◆ **Working data**:
--------

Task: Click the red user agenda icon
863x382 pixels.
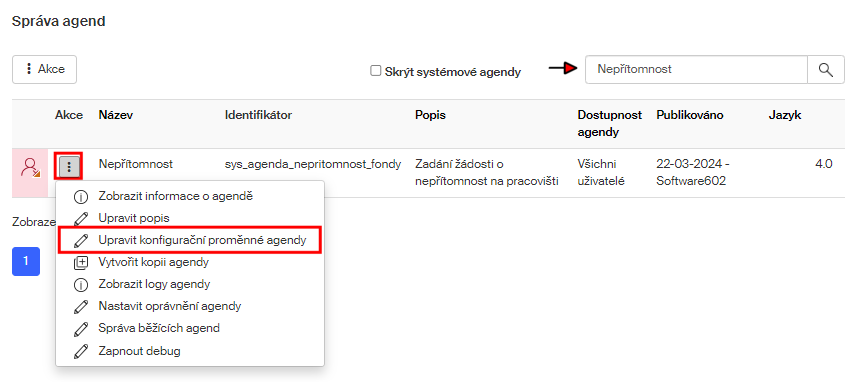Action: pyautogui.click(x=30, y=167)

--------

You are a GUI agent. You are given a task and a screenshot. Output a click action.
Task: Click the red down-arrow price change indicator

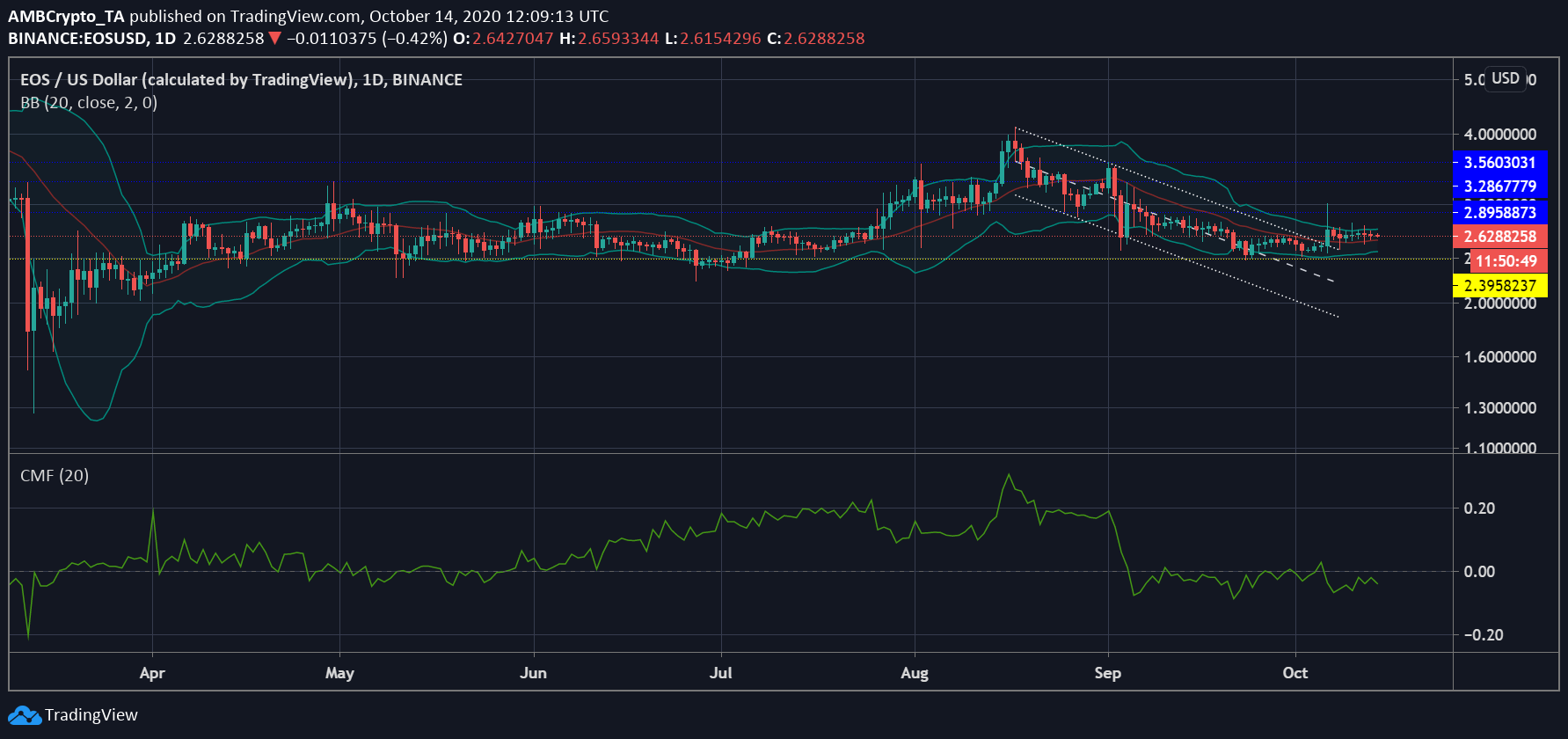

--------

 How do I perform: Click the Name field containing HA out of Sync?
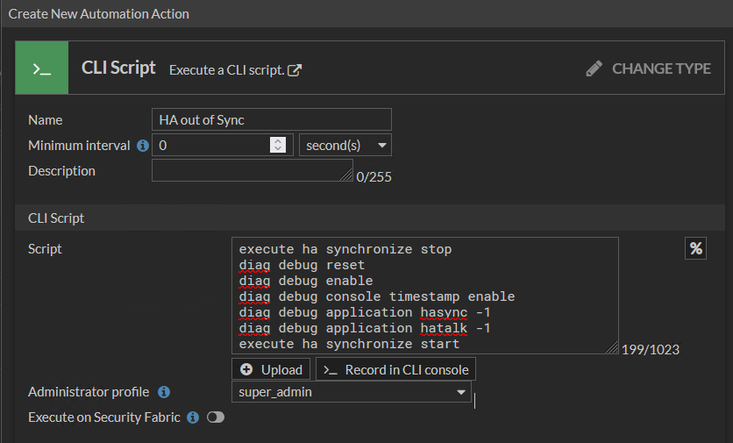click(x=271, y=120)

--------

◆ **What the task requires**: Retype exactly the lines above, from the one with "You are a GUI" through the one with "Task: Click the red down-arrow", inclusive.

◆ **Answer to this task**:
You are a GUI agent. You are given a task and a screenshot. Output a click action.
Task: Click the red down-arrow price change indicator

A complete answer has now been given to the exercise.